Ночью Виктора разбудили голоса. Вера спрашивала!
— Почему ты не спишь?
— Не могу,— отвечала Женя.
— Почему? Ты можешь объяснить?
— Понимаешь,— сказала Женя,— прораб у нас — ну фашист настоящий. Орет и орет.
— На тебя орет?
— На всех. И на меня... Вчера точковщица у меня сбежала. Не выдержала работы. Я осталась без сведений. А он сегодня кричит: «Почему нет сведений в кубах? Вы тут работаете или гуляете? За экскурсии у нас деньги не платят!» Это при всех. При рабочих, при мастерах. Я ему говорю: «Не смейте грубить! Не смейте! Не смейте!» — «А что, у нас пансион благородных девиц? — спрашивает.— Так вы ошиблись и не туда приехали!>-
— Ну? — спросила Вера.
Женя молчала, и Вера еще сказала:
— Ну?
— Что «ну»? Я ему ответила: «Если скажете хоть одно грубое слово, переведусь на другой участок».— «И валяйте,— кричит,— баба, знаете, с воза...»
Вера сказала спокойно:
— Подумаешь, у нас все кричат.
— А я не все. Я так никогда не привыкну. Ты знаешь, какая у меня кожа? К ней едва прикоснешься, синие следы остаются. А внутри у меня, знаешь, после таких прикосновений? У меня все отмирает, если хочешь знать. Я вдруг закричала на него: «Замолчите! Или я вас ударю!» Ты знаешь, он испугался и замолчал.
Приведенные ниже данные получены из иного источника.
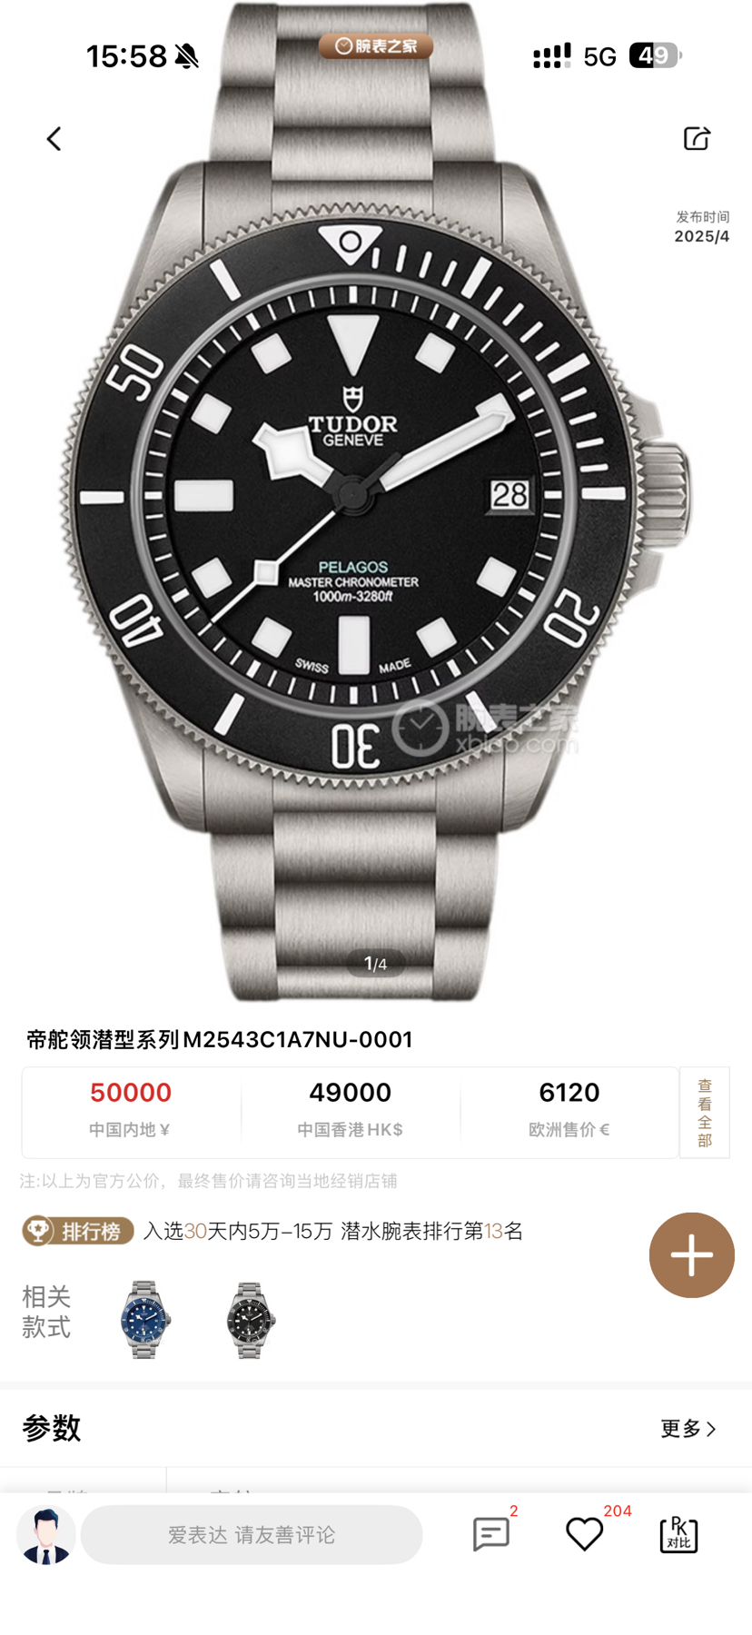Open the share icon at top right
This screenshot has width=752, height=1635.
click(x=697, y=138)
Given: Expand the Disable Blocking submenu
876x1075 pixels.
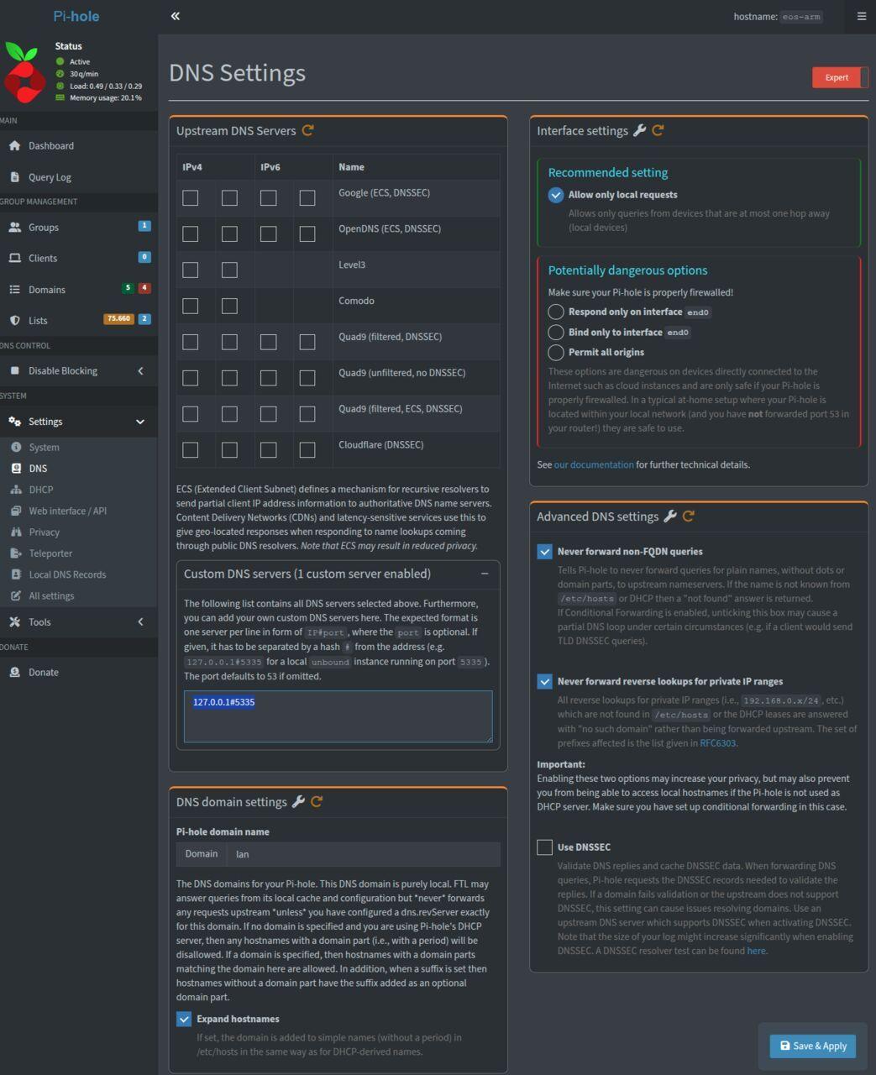Looking at the screenshot, I should (x=78, y=370).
Наверное, на него никто не повышал голоса.
Женя, видимо, сидела на кровати, и Вера сказала:
— Ладно, теперь ложись.
Женя сидела и молчала.
Потом заговорила негромко, отчаянно как-то:
— Я знаю, что я не в то время родилась. В войну я бы просто ушла на фронт. А под этого прораба первую бы мину подложила. А революция! Они были счастливыми потому что они делали самое главное. Понимаешь, это так важно знать, что ты делаешь самое главное в жизни.
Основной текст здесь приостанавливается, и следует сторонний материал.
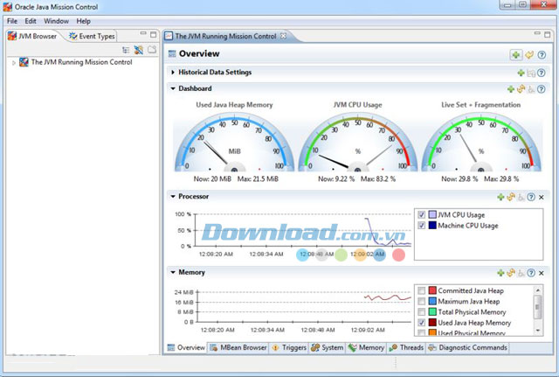Open the Window menu
Image resolution: width=559 pixels, height=377 pixels.
[56, 20]
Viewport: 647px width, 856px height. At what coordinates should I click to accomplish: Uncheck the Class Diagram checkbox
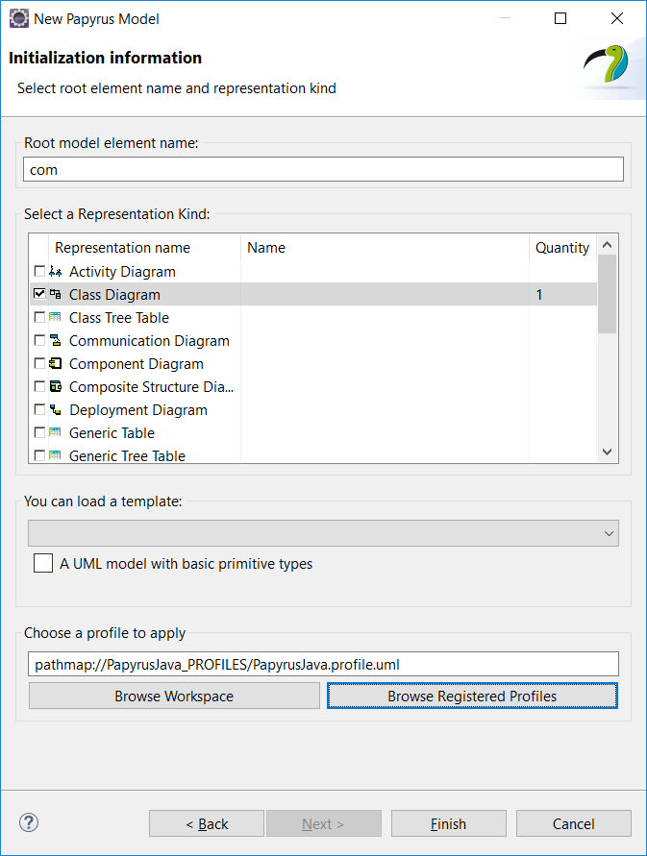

Виктор слушал Женю, открыв глаза и глядя точно туда, откуда шел ее голос. «Какая она сейчас?» — спрашивал он себя, напрягаясь изо всех сил, чтобы понять вдруг случившееся. Ему казалось, что глаза ее широко открыты, а лицо откинуто вверх. Она не может опустить голову, даже шевельнуться, иначе слезы выплеснутся и потекут, и тогда она будет по-настоящему плакать.
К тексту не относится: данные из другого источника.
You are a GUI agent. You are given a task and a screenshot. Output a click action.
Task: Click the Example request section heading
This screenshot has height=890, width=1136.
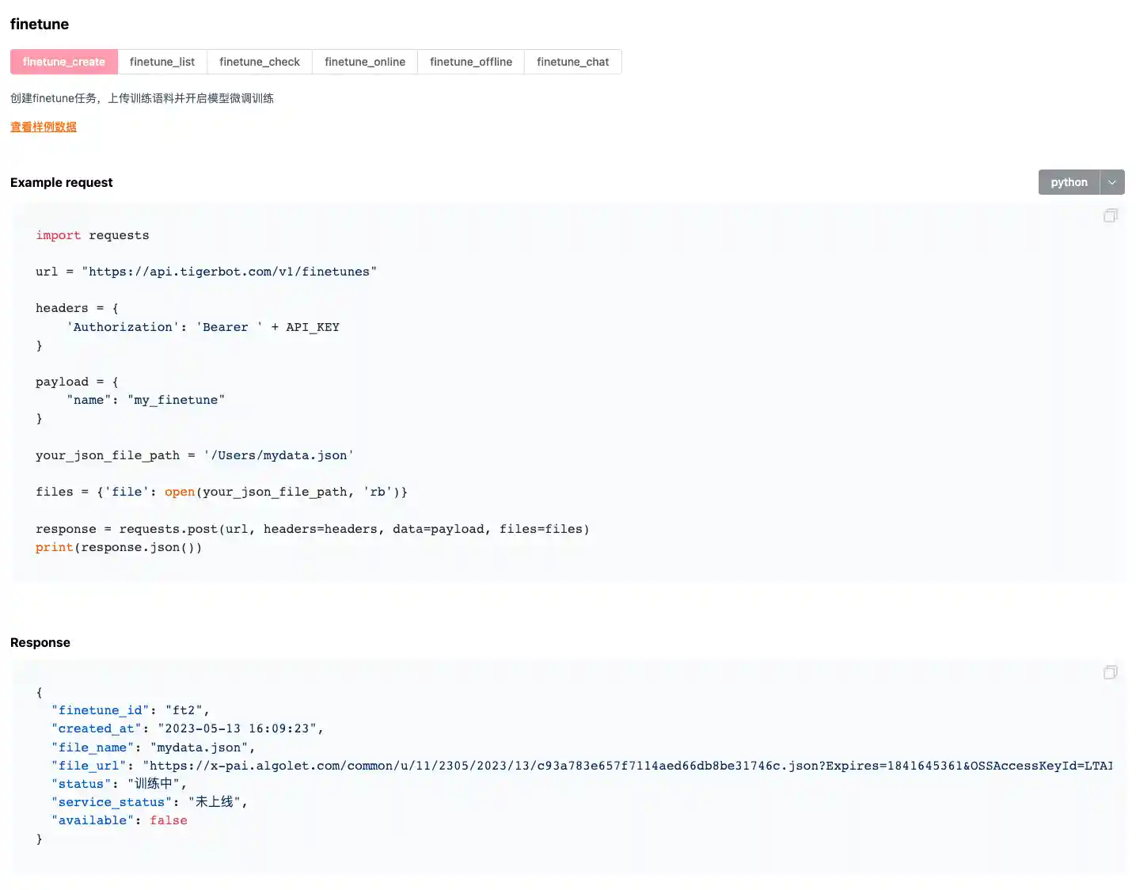click(x=61, y=182)
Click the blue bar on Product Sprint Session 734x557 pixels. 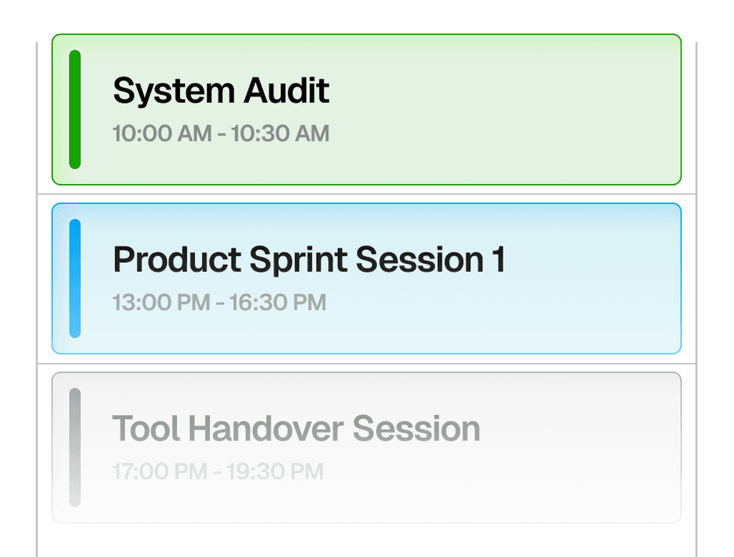75,279
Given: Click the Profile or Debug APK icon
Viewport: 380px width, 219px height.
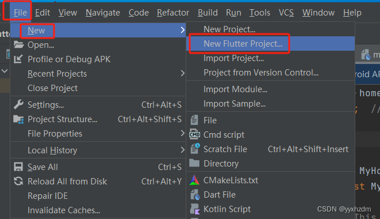Looking at the screenshot, I should 18,59.
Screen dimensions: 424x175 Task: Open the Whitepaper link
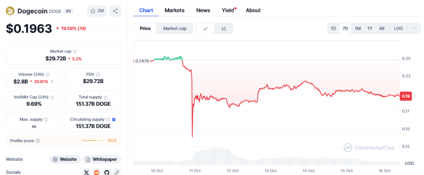coord(101,159)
— Я сегодня ушла,— говорила Женя, и голос ее был почти что незнаком сейчас Виктору, какой-то грудной, вторичный. — Я ушла в снег и говорю себе: «Зачем жить?» Я пошла, пошла по Ангаре вниз, мимо пристани, торосов, скал... Оглянулась — кругом только белое, даже эстакаду не видать. И ни одного звука, прямо белая пустота, и все. Мне тогда страшно стало. Я подумала, что вот такая, наверное, и есть смерть: никакая. И так я побежала, словно за мной медведи гнались. И вдруг под носом бульдозер: «Стрек, стрек, стрек». Я села на снег и думаю: «Родненький мой, бульдик, бульдичка... Как же ты приятно тарахтишь!.. Маслом пахнешь, человеком, стройкой. Ну как я без всего этого буду?»
Вера молчала.
Женя, подождав, сказала:
— Холодно. Я форточку закрою.
Она полезла босиком на стол и замерла так, не шевелясь, глядя в распахнутую форточку.
— Вера! — зашептала она. — Вера! Какое сегодня небо, столько звезд!.. Знаешь, Вера, что я иногда думаю? Ведь мы все вечные, и я как вещество существовала всегда. И я точно знаю, что в меня залетело несколько молекул из другой галактики. Знаешь, немножечко совсем, но они так чувствуются!
Виктор знал, что смотреть нельзя.
Но он смотрел.
Он видел откинутую голову, едва подсвеченное уличным светом лицо.
За тонкой матовой шеей шло просто белое, длинное, которое продолжалось до самых ног, оно как бы само собой складывалось в крылья.
Такую, замершую, белую, ночную, очень тревожную, он запомнил.
Наверное, он шевельнулся или сильно вздохнул. Женя с грохотом скатилась со стола, забралась под одеяло и пискнула оттуда:
— Ой, кто-то смотрел.
— Я смотрела,— сказала Вера.
— Нет. Это он,— ответила Женя.— Спроси, он спит?